From: | Ranier Vilela <ranier(dot)vf(at)gmail(dot)com> |
---|---|
To: | Tom Lane <tgl(at)sss(dot)pgh(dot)pa(dot)us> |
Cc: | Andres Freund <andres(at)anarazel(dot)de>, Alvaro Herrera <alvherre(at)2ndquadrant(dot)com>, PostgreSQL Hackers <pgsql-hackers(at)lists(dot)postgresql(dot)org> |
Subject: | Re: Simplified version of read_binary_file (src/backend/utils/adt/genfile.c) |
Date: | 2020-09-15 17:43:56 |
Message-ID: | CAEudQArpwWoA1qzpuC3MX_-0HdQi=qsgOyeU+oh3v8HRfEOULA@mail.gmail.com |
Views: | Raw Message | Whole Thread | Download mbox | Resend email |
Thread: | |
Lists: | pgsql-hackers |
Em sex., 11 de set. de 2020 às 18:43, Ranier Vilela <ranier(dot)vf(at)gmail(dot)com>
escreveu:
> Em sex., 11 de set. de 2020 às 17:44, Tom Lane <tgl(at)sss(dot)pgh(dot)pa(dot)us>
> escreveu:
>
>> Ranier Vilela <ranier(dot)vf(at)gmail(dot)com> writes:
>> > New version, with support to read Virtual File (pipe, FIFO and socket).

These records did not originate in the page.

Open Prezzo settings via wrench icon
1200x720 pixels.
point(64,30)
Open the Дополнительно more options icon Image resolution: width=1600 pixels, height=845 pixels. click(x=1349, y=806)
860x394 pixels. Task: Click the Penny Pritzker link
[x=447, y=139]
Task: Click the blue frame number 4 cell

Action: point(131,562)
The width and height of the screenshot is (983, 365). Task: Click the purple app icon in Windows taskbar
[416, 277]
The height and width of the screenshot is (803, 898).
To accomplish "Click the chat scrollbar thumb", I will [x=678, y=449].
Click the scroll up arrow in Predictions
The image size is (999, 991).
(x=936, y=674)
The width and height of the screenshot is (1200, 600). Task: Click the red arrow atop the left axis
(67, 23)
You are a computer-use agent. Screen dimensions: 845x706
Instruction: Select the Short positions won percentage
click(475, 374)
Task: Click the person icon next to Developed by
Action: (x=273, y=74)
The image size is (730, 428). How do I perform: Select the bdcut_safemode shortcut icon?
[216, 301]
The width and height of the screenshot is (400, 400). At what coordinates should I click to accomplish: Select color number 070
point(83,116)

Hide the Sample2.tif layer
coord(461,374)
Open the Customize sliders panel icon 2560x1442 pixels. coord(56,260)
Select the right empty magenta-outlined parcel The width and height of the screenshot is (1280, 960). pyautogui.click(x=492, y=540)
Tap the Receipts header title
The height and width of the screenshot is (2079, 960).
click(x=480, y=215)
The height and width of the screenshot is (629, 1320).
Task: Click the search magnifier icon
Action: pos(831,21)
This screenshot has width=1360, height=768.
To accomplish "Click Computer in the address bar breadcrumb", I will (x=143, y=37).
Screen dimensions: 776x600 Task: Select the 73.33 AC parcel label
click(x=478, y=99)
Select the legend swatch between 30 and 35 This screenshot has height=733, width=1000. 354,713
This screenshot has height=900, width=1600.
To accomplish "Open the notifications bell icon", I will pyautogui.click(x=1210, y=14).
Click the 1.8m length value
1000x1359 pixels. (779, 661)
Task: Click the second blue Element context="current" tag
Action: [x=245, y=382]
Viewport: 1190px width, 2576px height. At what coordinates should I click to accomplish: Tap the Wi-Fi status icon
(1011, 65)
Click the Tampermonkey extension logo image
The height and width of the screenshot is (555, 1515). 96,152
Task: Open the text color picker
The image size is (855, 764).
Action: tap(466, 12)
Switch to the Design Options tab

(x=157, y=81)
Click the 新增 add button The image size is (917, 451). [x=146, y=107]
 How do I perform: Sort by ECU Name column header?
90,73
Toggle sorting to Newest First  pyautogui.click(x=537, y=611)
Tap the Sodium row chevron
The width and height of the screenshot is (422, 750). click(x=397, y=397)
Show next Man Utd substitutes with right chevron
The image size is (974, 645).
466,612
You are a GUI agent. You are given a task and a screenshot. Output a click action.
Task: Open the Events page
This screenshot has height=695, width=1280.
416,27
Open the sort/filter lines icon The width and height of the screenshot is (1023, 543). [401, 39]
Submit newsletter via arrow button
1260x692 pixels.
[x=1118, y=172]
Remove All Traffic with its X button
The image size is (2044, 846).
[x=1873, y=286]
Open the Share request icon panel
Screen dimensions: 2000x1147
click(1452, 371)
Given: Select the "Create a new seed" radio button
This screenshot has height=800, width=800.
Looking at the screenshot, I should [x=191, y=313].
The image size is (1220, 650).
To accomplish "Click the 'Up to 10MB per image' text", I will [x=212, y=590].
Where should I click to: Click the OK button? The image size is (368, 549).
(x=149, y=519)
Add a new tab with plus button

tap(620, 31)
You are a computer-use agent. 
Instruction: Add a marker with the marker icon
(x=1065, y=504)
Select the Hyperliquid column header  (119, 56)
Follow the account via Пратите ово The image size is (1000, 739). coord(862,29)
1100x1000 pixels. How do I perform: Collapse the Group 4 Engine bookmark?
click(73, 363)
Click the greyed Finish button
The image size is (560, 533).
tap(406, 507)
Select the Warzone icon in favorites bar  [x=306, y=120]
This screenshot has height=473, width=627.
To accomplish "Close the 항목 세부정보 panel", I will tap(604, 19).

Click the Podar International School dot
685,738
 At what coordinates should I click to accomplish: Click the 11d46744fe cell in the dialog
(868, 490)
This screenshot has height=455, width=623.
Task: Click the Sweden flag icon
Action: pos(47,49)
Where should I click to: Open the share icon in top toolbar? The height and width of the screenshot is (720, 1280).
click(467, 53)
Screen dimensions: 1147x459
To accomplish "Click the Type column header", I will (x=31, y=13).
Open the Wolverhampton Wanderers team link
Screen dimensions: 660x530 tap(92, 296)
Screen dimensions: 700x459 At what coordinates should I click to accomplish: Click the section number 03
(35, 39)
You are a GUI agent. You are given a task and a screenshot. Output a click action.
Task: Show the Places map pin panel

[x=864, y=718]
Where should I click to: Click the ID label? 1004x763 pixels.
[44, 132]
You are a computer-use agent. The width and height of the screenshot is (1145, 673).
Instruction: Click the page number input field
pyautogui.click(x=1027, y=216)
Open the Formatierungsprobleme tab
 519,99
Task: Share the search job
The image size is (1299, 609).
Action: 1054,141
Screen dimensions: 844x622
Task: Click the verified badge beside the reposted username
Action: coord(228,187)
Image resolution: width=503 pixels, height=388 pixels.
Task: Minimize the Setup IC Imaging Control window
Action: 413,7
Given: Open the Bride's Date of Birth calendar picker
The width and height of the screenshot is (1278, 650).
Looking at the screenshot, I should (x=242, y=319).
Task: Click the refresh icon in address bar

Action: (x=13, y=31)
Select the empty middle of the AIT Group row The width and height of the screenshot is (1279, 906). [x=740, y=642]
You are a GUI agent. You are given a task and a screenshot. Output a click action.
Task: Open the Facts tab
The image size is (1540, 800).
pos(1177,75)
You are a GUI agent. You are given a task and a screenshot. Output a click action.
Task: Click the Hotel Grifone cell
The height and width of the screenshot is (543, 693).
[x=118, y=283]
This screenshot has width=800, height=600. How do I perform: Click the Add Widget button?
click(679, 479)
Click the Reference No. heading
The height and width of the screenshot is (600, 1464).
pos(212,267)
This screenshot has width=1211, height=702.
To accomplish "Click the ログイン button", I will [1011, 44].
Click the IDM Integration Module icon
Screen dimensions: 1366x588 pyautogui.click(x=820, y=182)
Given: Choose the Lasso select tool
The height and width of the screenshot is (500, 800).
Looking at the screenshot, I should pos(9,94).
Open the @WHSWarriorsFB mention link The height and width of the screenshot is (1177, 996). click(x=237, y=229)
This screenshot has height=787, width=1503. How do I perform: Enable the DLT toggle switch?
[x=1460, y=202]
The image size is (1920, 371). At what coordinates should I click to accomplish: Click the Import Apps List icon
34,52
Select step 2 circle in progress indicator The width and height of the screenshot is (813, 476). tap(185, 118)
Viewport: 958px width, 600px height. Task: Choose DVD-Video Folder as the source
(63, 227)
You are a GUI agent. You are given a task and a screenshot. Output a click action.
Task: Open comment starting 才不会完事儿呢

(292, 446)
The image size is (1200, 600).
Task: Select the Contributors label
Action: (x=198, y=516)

>> > With assert, in case, erroneous, of trying to read a pipe, with offset.
>>
>> Really, could you do a little more thinking and testing of your own,
>> rather than expecting the rest of us to point out holes in your thinking?
>>
> Yes, I can.
>
>
>> * bytes_to_read == 0 is a legal case.
>>
> Ok. Strange call to read a file with zero bytes.
>
>
>> * "Assert(seek_offset != 0)" is an equally awful idea.
>>
> I was trying to predict the case of reading a Virtual File, with
> bytes_to_read == -1 and seek_offset == 0,
> which is bound to fail in fseeko.
> In any case, 96d1f423f95d it will fail with any Virtual File.
>
>
>>
>> * Removing the seek code from the negative-bytes_to_read path
>> is just broken.
>>
> Ok.
>
>
>> * The only reason this code is shorter than the previous version is
>> you took out all the comments explaining what it was doing, and
>> failed to replace them. This is just as subtle as before, so I
>> don't find that acceptable.
>>
> It was not my intention.
>
>
>>
>> I do agree that it might be worth skipping the fseeko call in the
>> probably-common case where seek_offset is zero. Otherwise I don't
>> see much reason to change what's there.
>>
> Well, I think that v3 is a little better, but it’s just my opinion.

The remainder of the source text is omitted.